- Task prompt -
The lines you should transcribe are those from the one containing "Instruction: Open the notifications bell icon" to the end of the listing below, exactly, with pictures left out.

- Data provided -
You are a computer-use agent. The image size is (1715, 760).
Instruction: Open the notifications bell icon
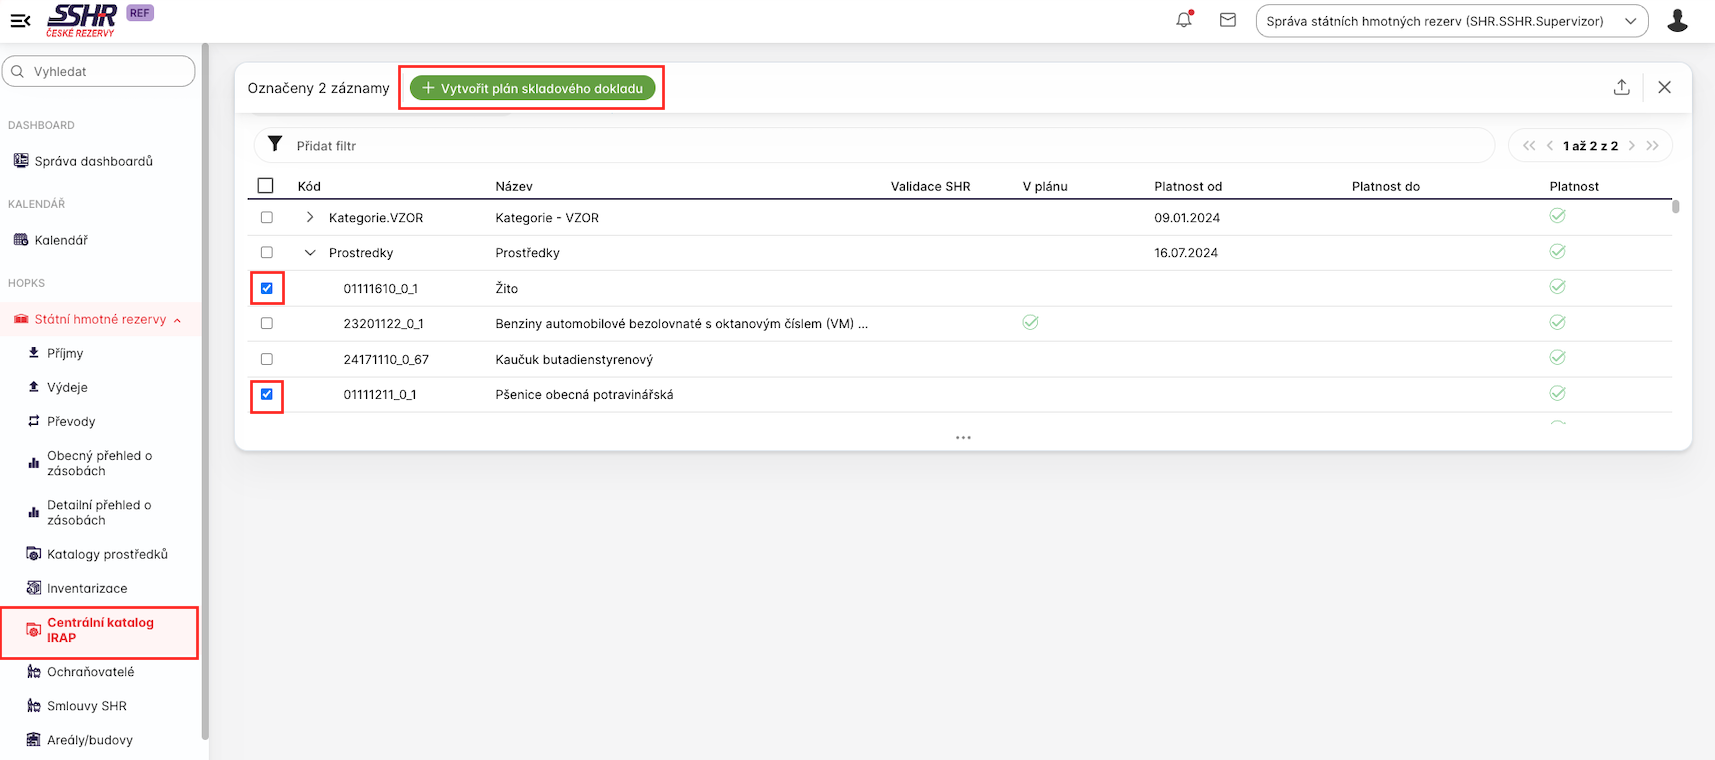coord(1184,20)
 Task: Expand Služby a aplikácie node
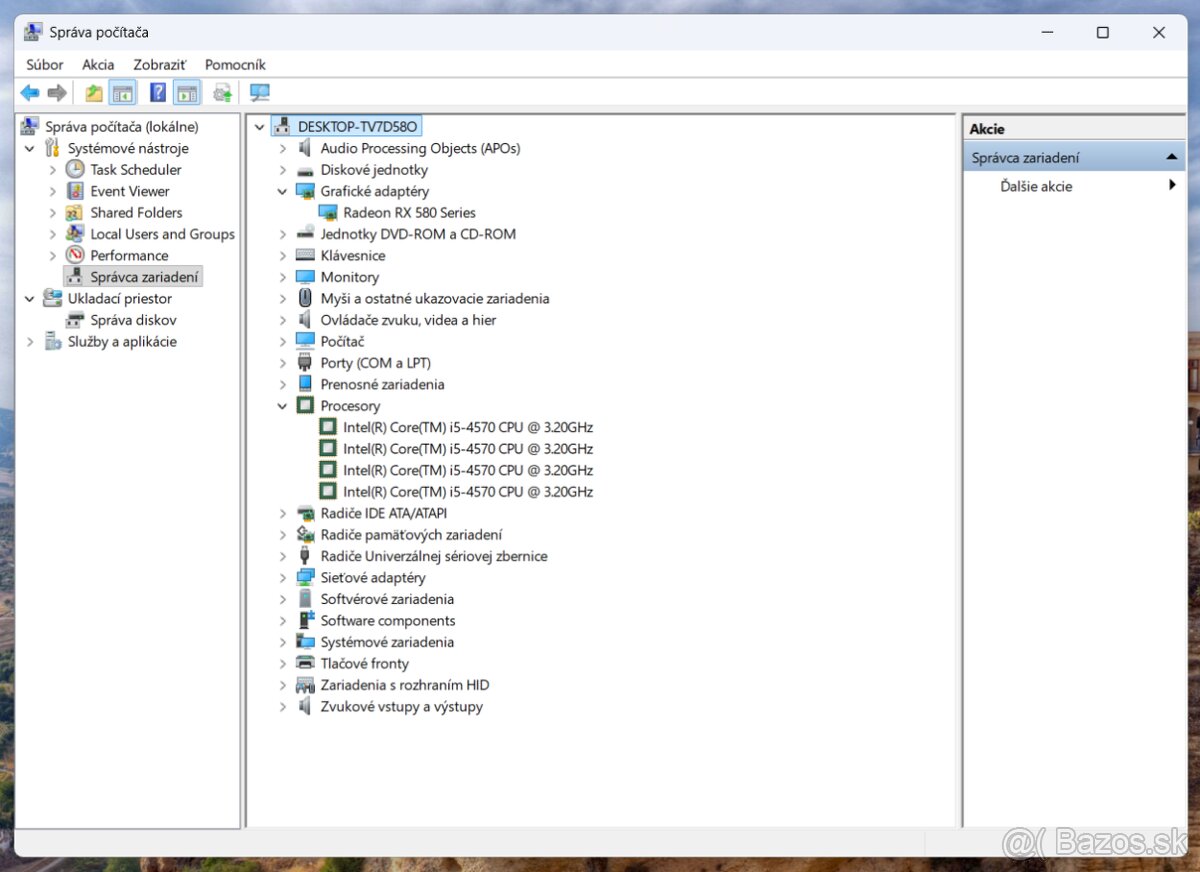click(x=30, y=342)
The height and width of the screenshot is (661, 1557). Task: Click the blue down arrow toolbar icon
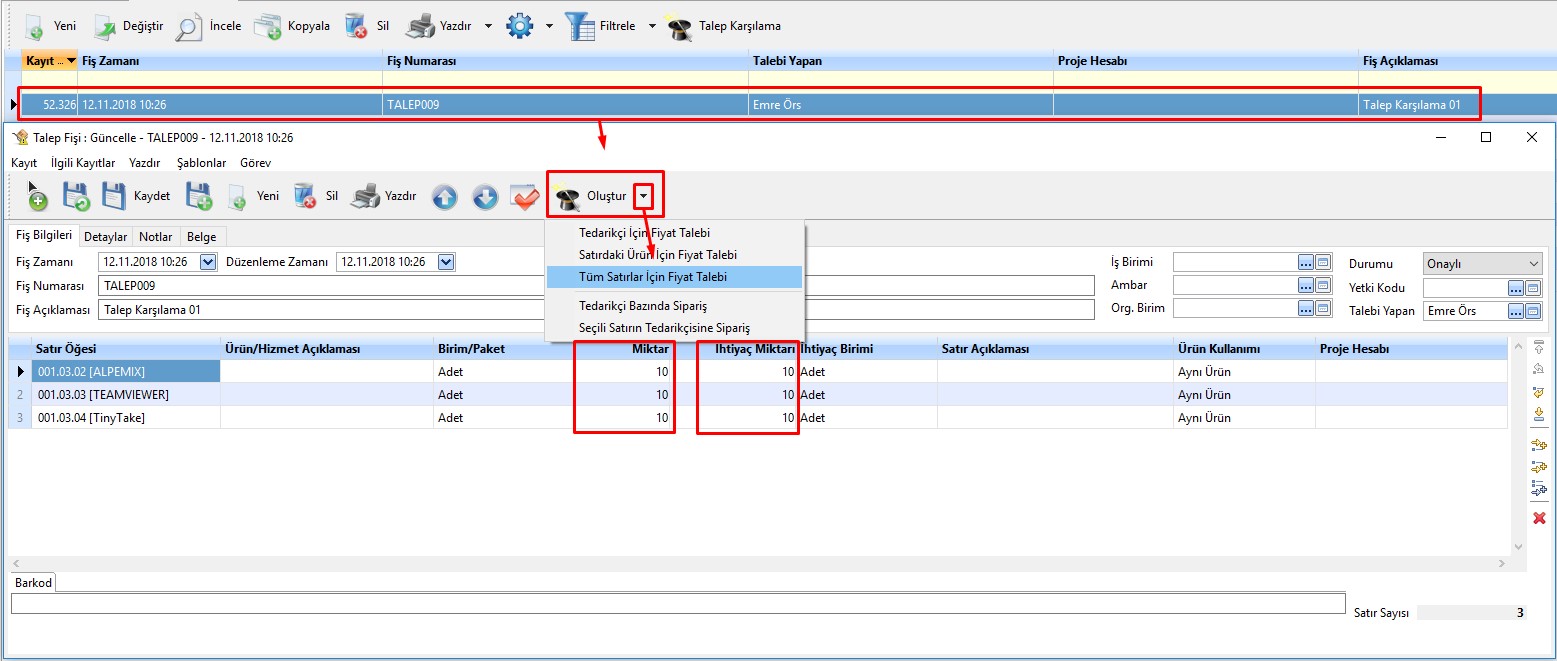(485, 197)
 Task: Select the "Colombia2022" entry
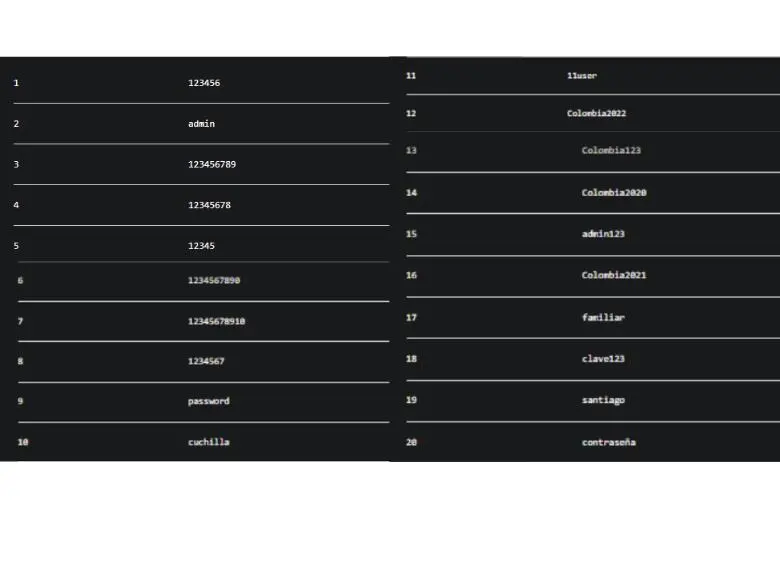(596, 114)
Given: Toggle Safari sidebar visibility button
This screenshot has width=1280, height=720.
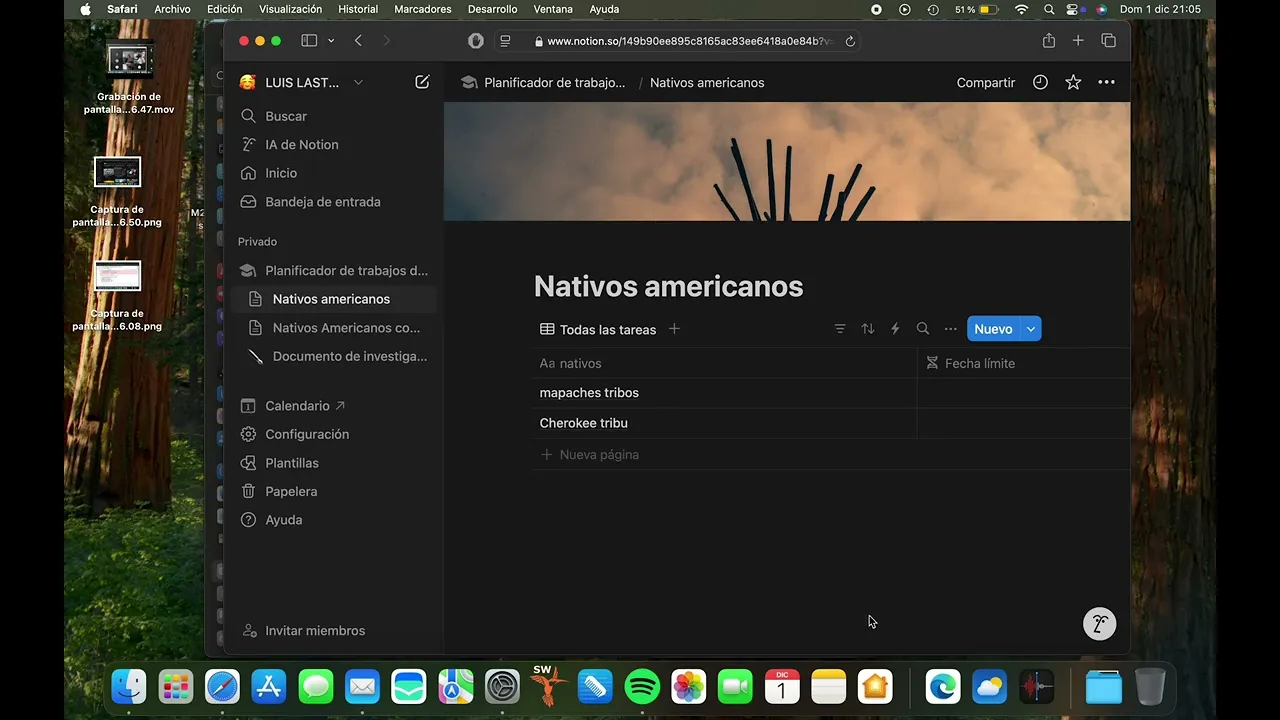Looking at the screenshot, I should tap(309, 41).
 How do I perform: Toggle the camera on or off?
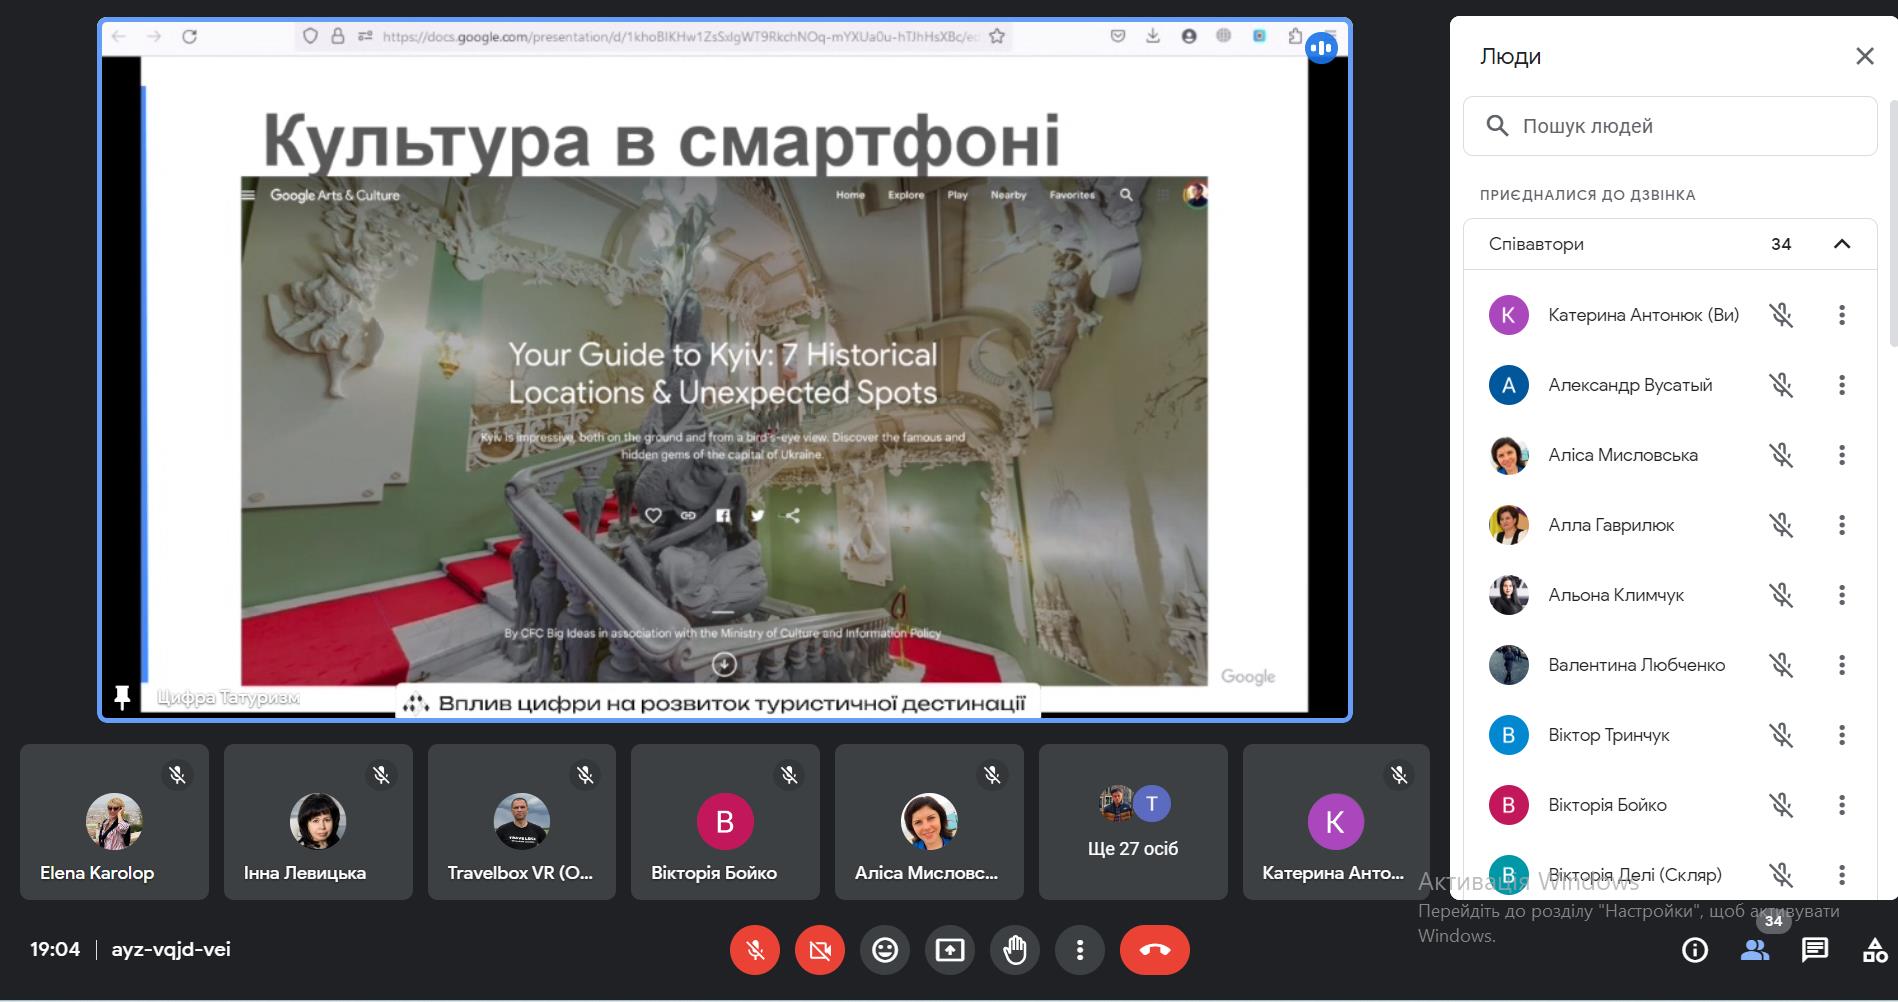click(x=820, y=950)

- Answer to this task -
Instruction: Open the notifications bell icon
coord(1184,20)
 Task: Expand Služby a aplikácie node
click(x=30, y=342)
The height and width of the screenshot is (661, 1557). Task: Click the blue down arrow toolbar icon
(485, 197)
 Task: Select the "Colombia2022" entry
(596, 114)
Given: Toggle Safari sidebar visibility button
This screenshot has width=1280, height=720.
Looking at the screenshot, I should tap(309, 41).
 How do I perform: Toggle the camera on or off?
click(x=820, y=950)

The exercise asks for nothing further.